Please show every line in the entries below that includes the word "each".

Record extracts:
■ ■ ■ ■ ■ ■ ■
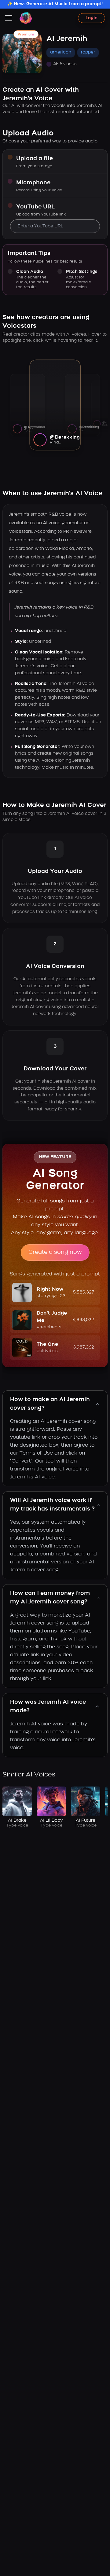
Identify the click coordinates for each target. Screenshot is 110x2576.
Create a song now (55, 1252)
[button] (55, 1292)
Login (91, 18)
■ ■ ■ ■ ■ ■ ■
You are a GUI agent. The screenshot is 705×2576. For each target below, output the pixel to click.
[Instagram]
■ ■ ■ ■ ■ ■ ■
Task solution:
Identify the click coordinates for each target. Screenshot is 110x2576.
You are a GUI agent. The screenshot is 705×2576. For each target below, output the pixel to click.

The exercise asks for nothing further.